Letting my eyes fall closed, I focused on
breathing. In, out. In, out. Inhale through the nose, and exhale out the mouth. I’d slept in much grungier and less safe accommodations. If I cleared my head of all the additional noises, I’d be asleep in just a few minutes…
I heard cawing, but not the normal high pitch of a crow. This was deeper, slower, more menacing somehow, but completely out of place among the halls of the prison along which I walked alone. Hands skimming across the barred fronts of cells, I whistled as I strolled like I didn’t have a care in the world.
The place was barren, quiet except for the bird’s call. The hallway seemed endless and unwavering. No matter how long I walked, nothing ever changed. I never reached a destination. I was sure it symbolized something, but I hadn’t ever tried to work out the weirdness of dreams. Funny how sometimes you had zero clue that what happened wasn’t real, and others, like now, were consciously not in the realm of possibility.

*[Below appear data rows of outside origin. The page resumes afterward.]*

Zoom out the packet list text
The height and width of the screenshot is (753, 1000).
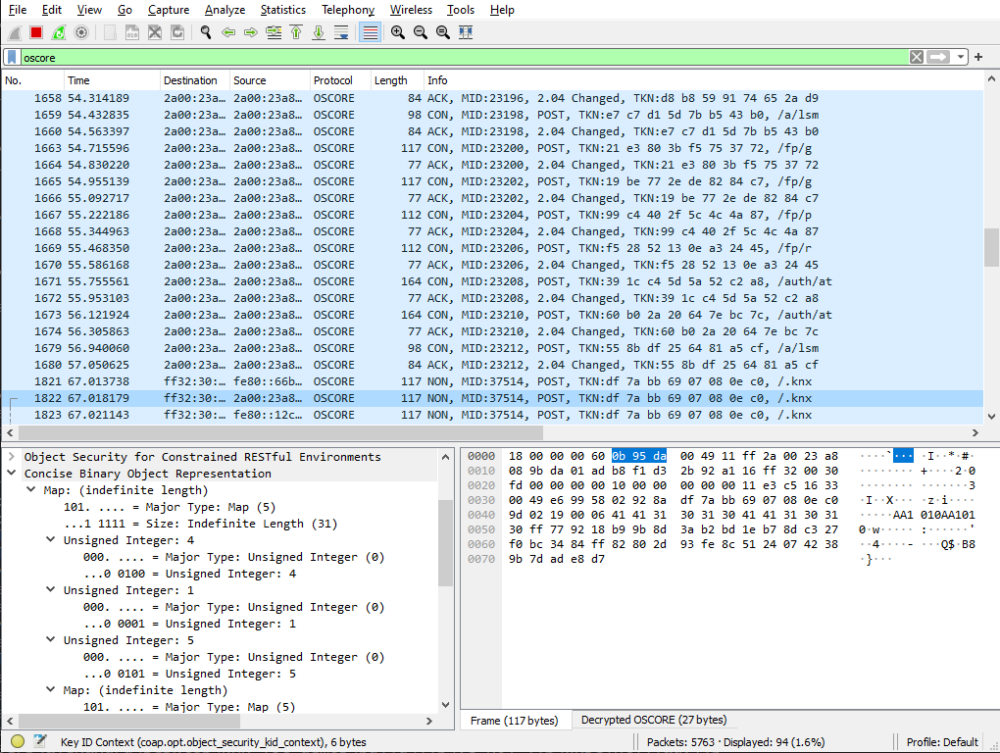click(x=420, y=32)
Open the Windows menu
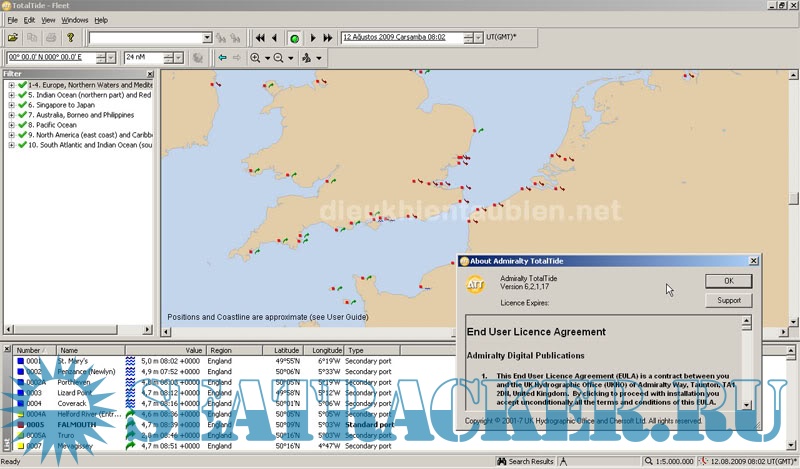 75,20

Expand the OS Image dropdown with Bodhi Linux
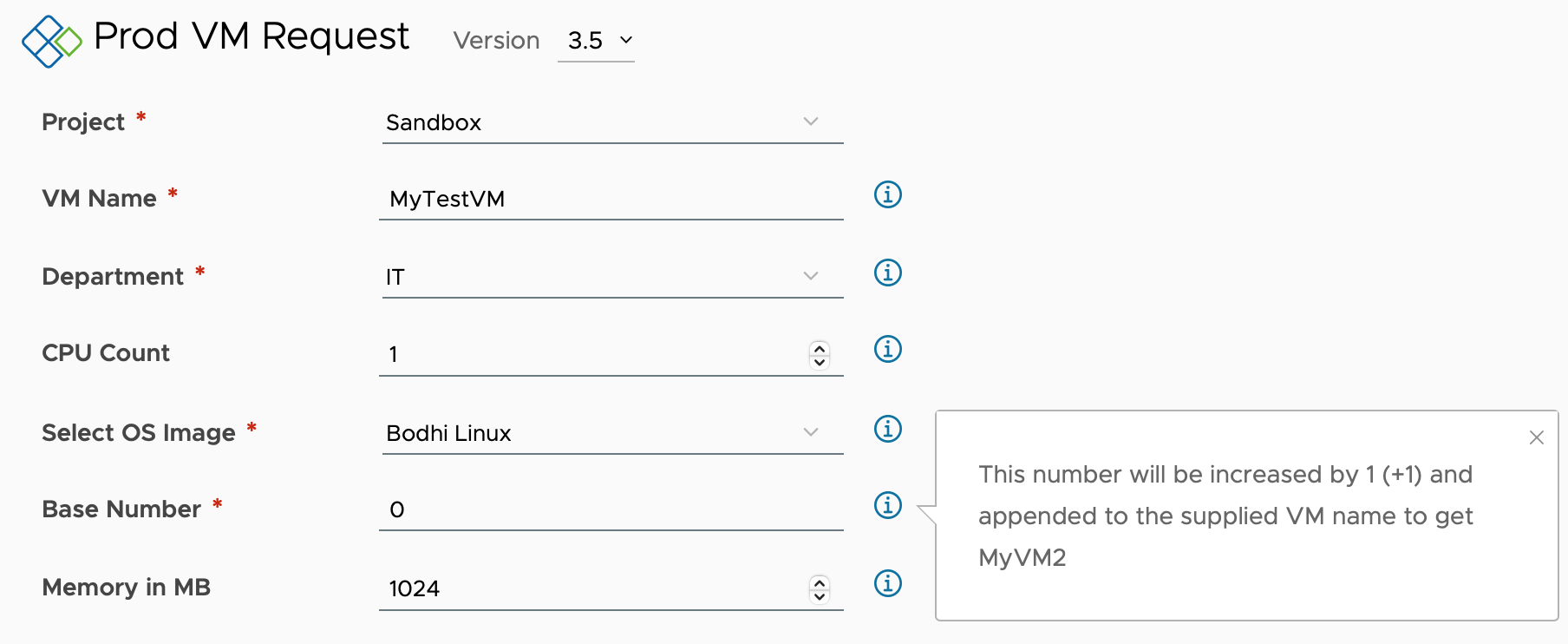coord(612,433)
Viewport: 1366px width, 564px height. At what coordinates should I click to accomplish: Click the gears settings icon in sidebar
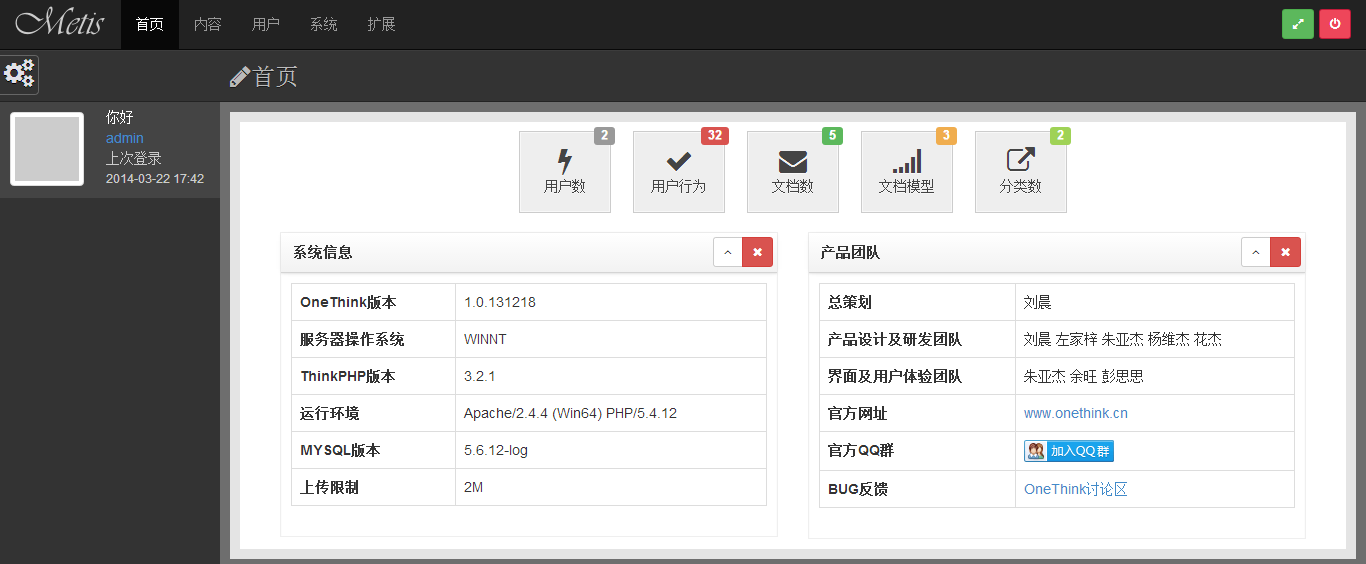tap(19, 74)
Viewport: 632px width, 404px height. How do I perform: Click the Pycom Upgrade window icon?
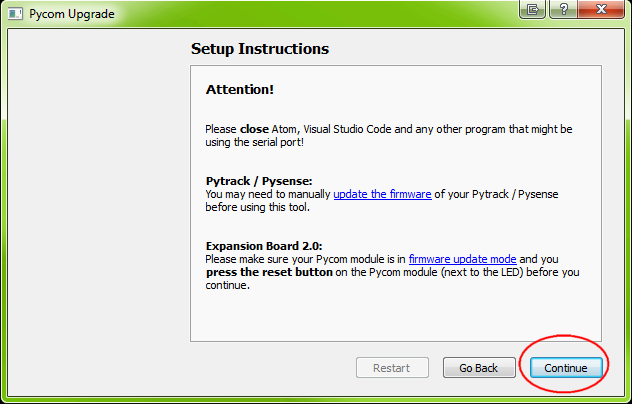coord(15,14)
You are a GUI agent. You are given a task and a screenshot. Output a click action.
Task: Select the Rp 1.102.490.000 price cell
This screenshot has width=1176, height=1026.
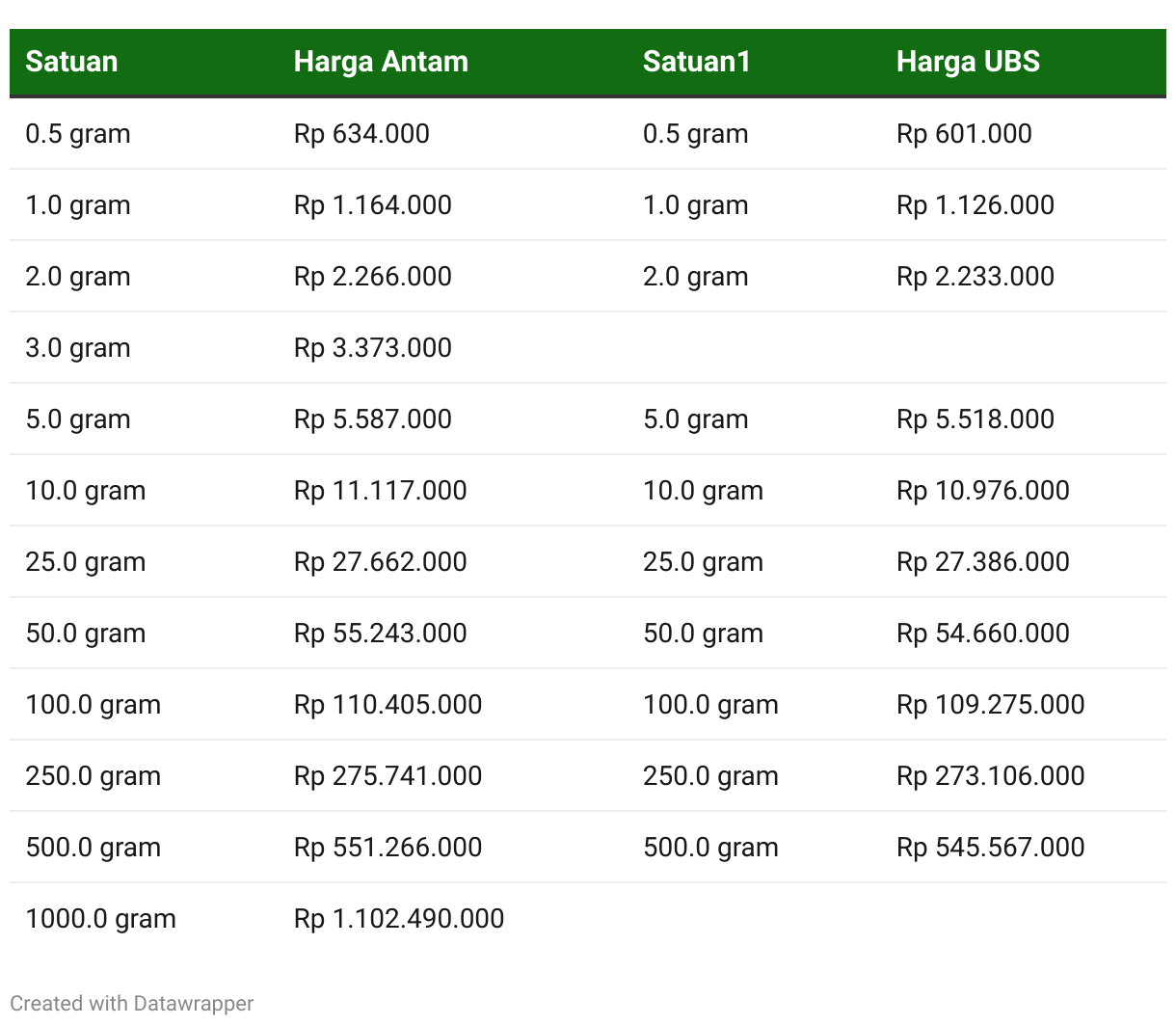(x=399, y=918)
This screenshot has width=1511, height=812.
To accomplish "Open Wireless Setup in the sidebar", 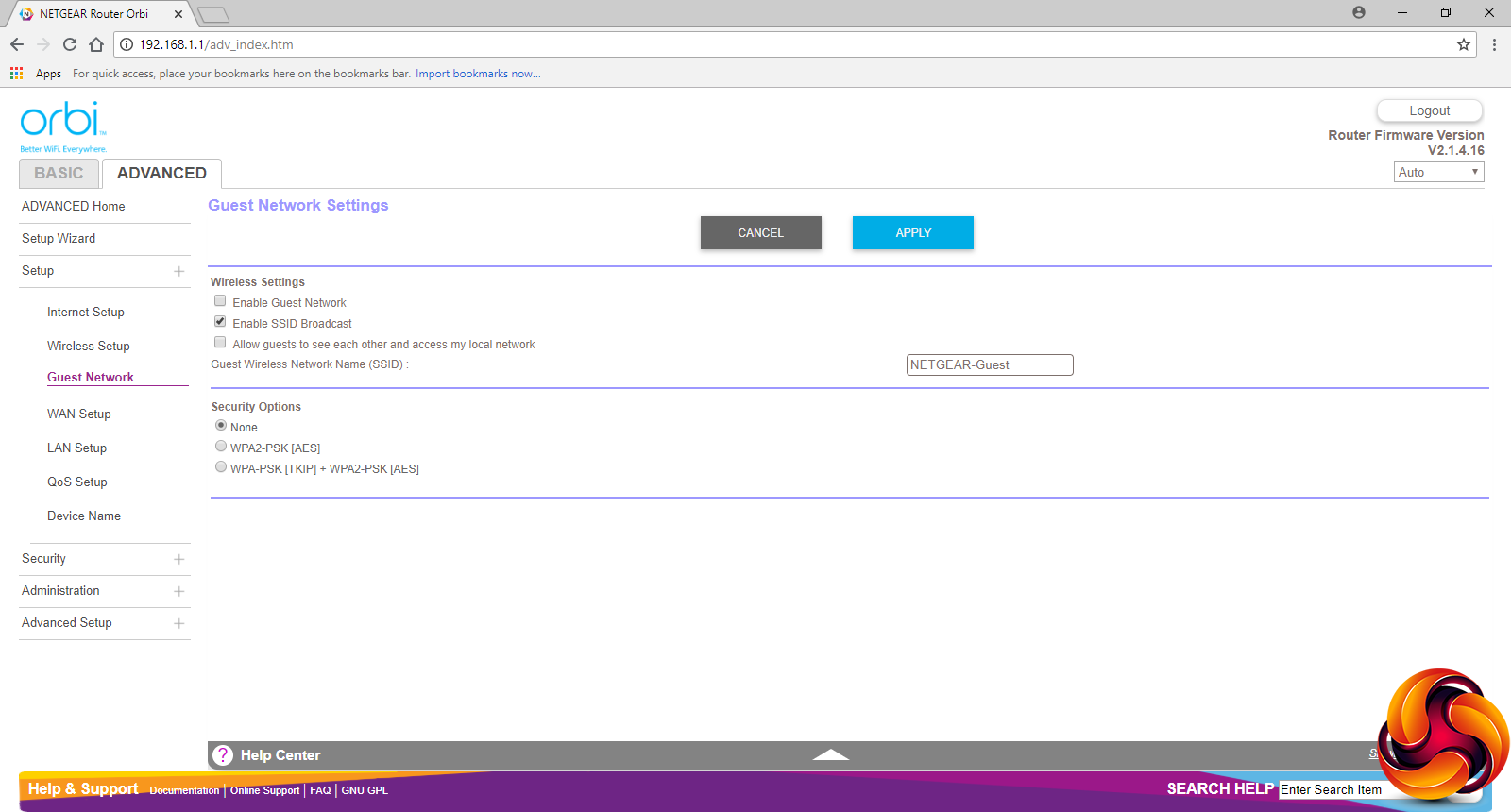I will point(89,346).
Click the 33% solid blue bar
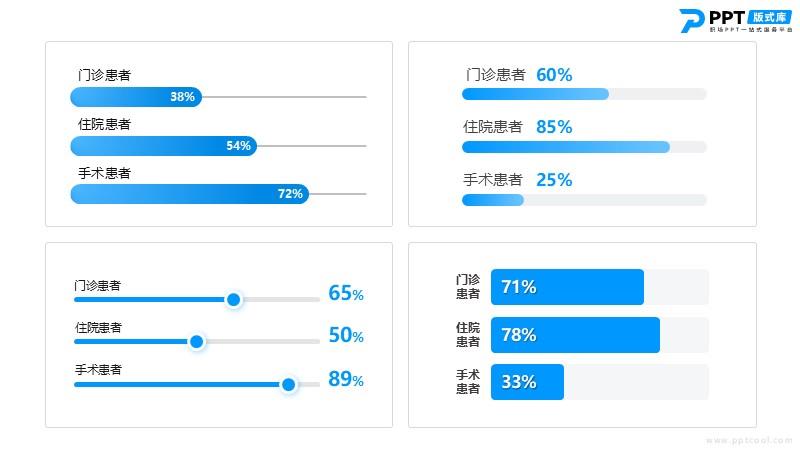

A buzzing murmur began to pick up, getting louder as I walked, though the scenery didn’t change. Then, like a freight train, the scene plowed toward me. I found myself in the middle of a riot. Too many undulating, chanting, navy-clad bodies surged toward a common goal—a goal I couldn’t see through the mass. Bounced between irate women like a pinball, I pushed toward the collective goal and found a closed door. One that led into a guard station. One that was probably supposed to be manned. At the fore, I looked down as my feet came into contact with something.
A guard.
Bloody and beaten to the point of being unrecognizable, I could only watch as the body seemed to be pulled further into the crowd, swallowed by the melee.
A scream crawled up my throat, prepped to be expelled with the force of a tornado siren… and it didn’t stop. I couldn’t stop. Again.
My eyes bugged in horror as a hand slapped across my mouth, clamping as if the sheer force could enforce will.
“You better not, Silver. If the guards come raining down on us like avenging angels because you’re screaming bloody murder… I’m not taking the rap for that. Now, shut the fuck up, or I will be the reason you scream.”